The Blind Watchmaker by Richard Dawkins: ever since the Selfish Gene, a really great book, Dawkins has been an indispensable popularizer of evolutionary theory. The Blind Watchmaker is quite good, piggybacking off the deist conception of life as the bi-product of a designer (where have we heard this recently?), to illustrate how evolutionary processes actually work. The most striking point by reference to the popular imagination is this: there is no point, or more properly, no fixed design. Infinitely better than the cringe-worthy God Delusion, this is a book that really ought to be required reading for high school students taking biology courses.

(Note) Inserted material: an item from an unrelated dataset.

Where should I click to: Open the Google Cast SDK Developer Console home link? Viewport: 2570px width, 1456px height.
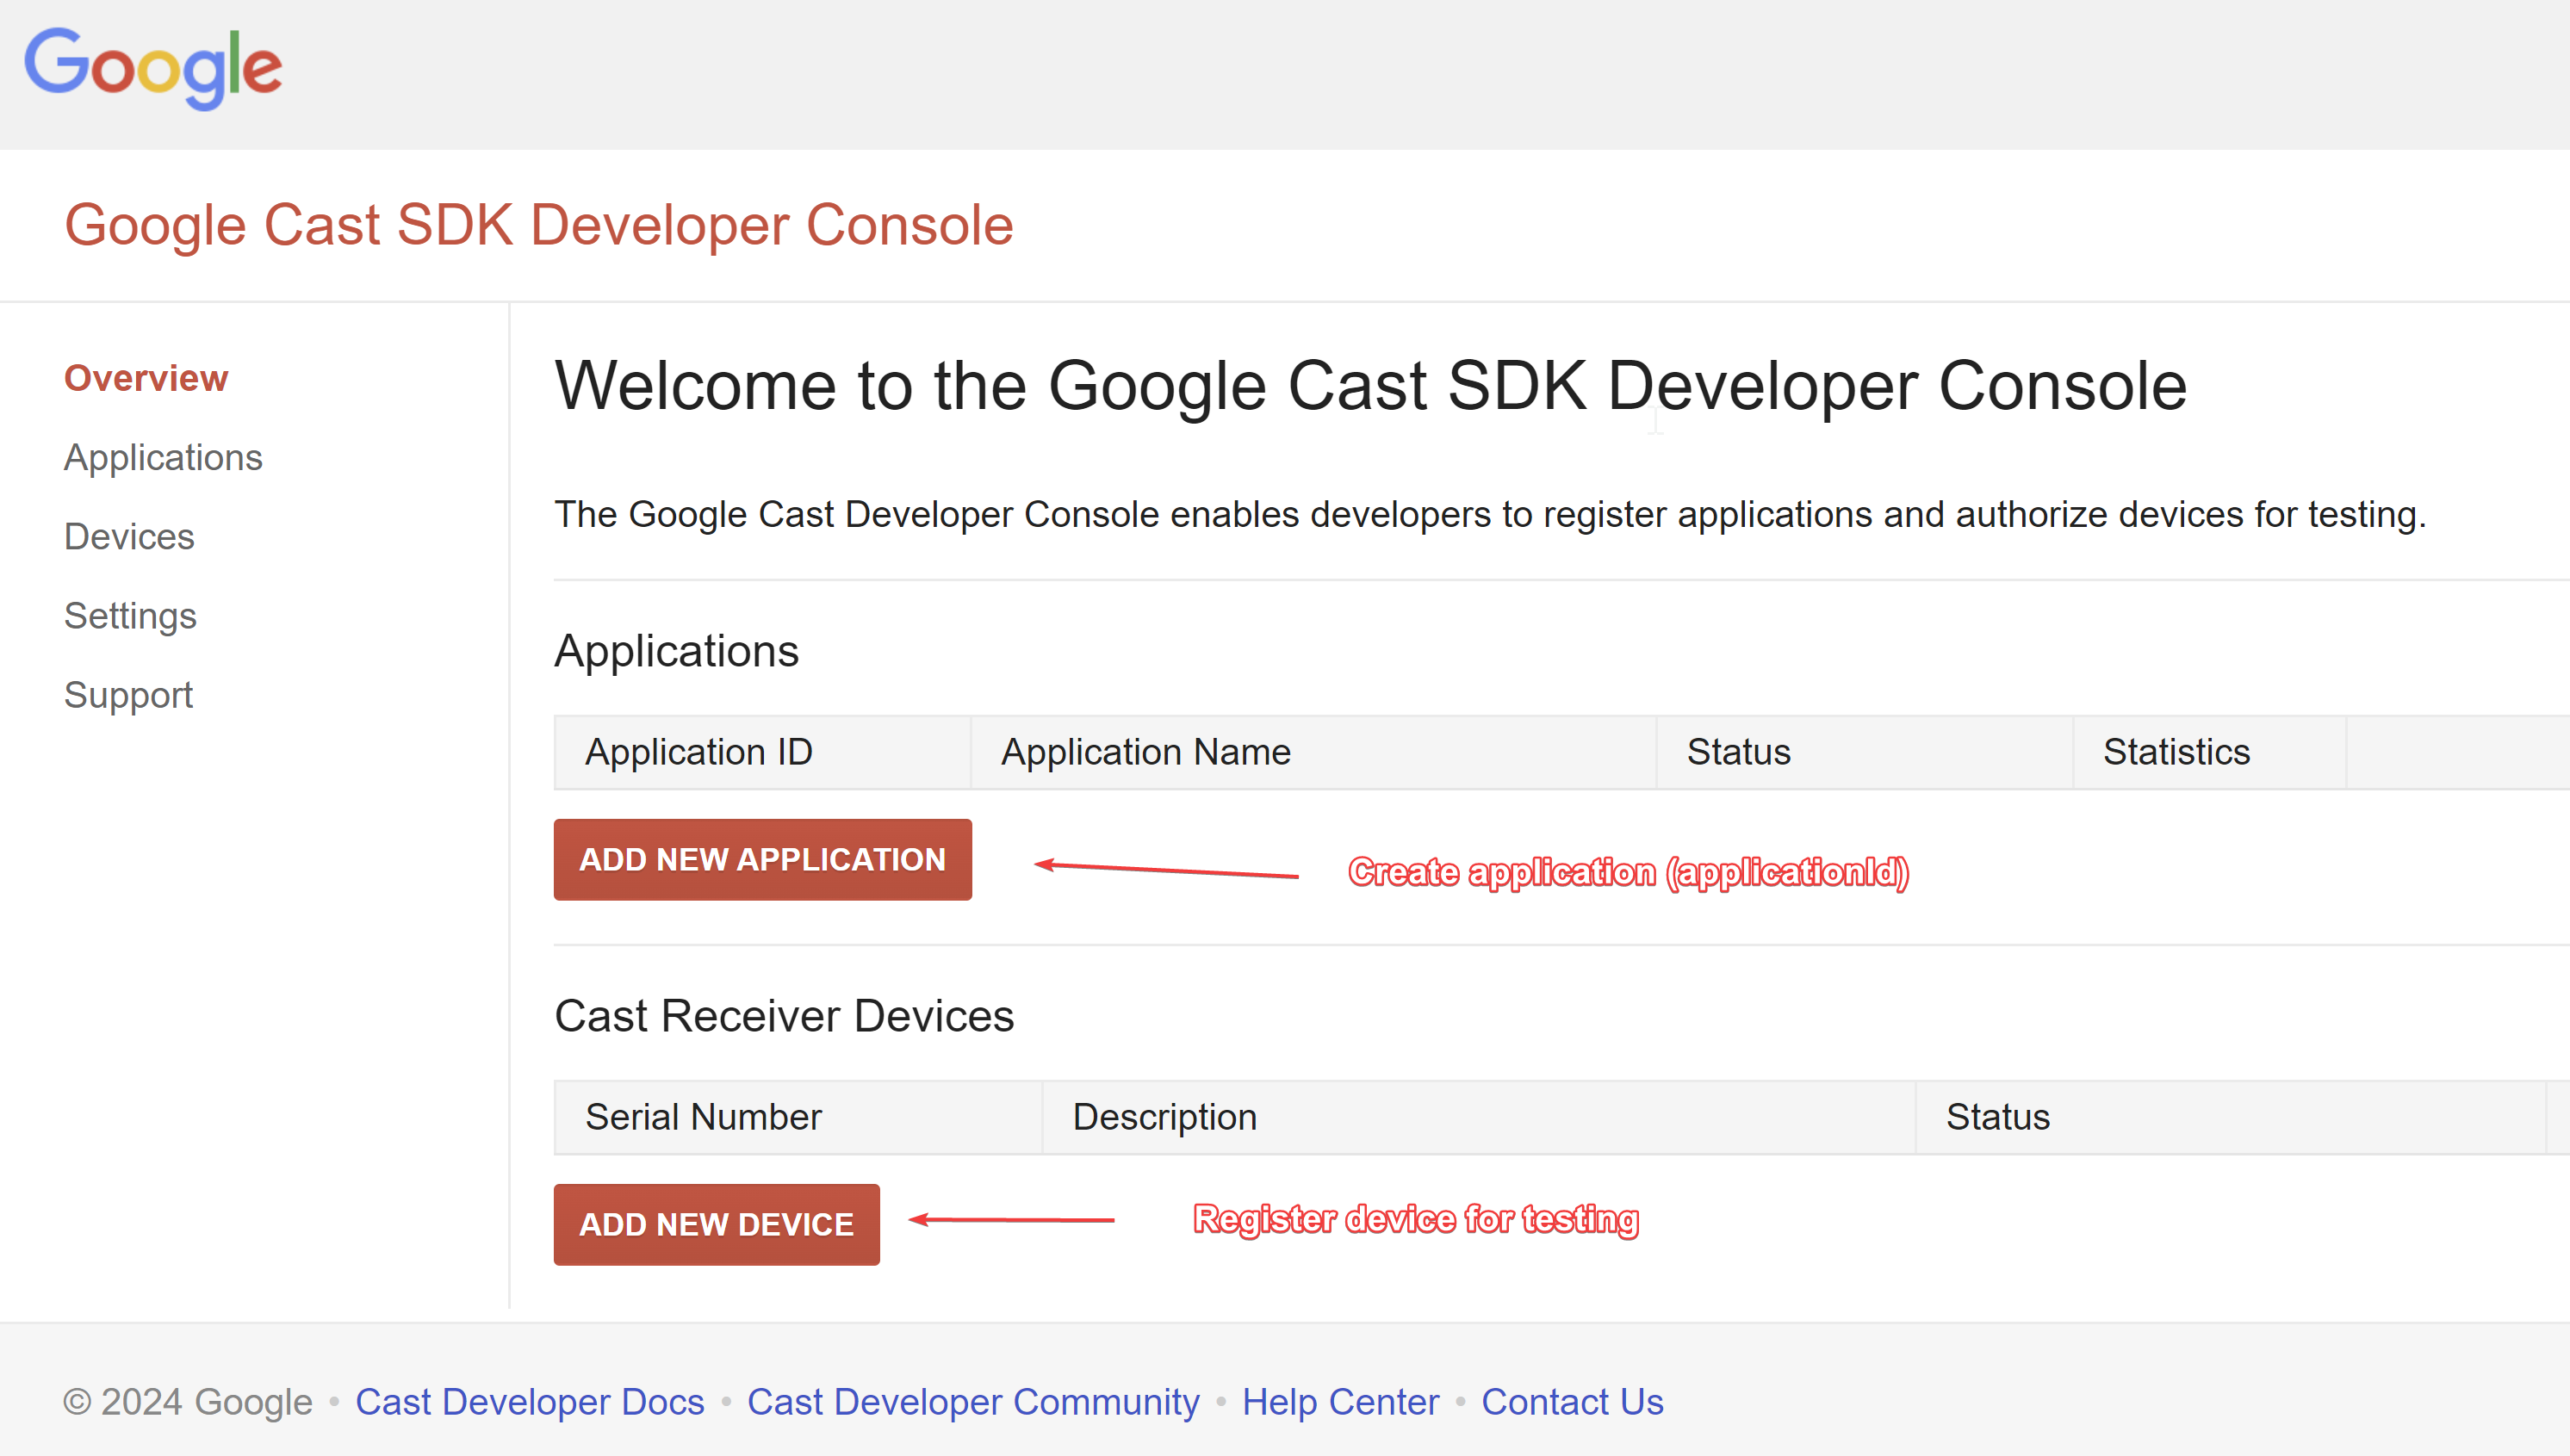tap(538, 224)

Corporate Finance: A Valuation Approach by Simon Benninga and Oded Sarig: ok, I confess, I had to read this book for a class, and the class was given by the authors. I probably would not have read this otherwise. (An interesting aside: both professors commute from Israel to Philadelphia to teach. I thought I had a bad commute!) However, I have done a series of courses on corporate finance touching on the topic of valuation and have read several books on valuation. This book continually gave me new insights into how to approach valuation problems, which, as I've noted, are a persistent challenge for entrepreneurs and software startups. The book is worth reading on its own, or at least worth knowing someone who has read it.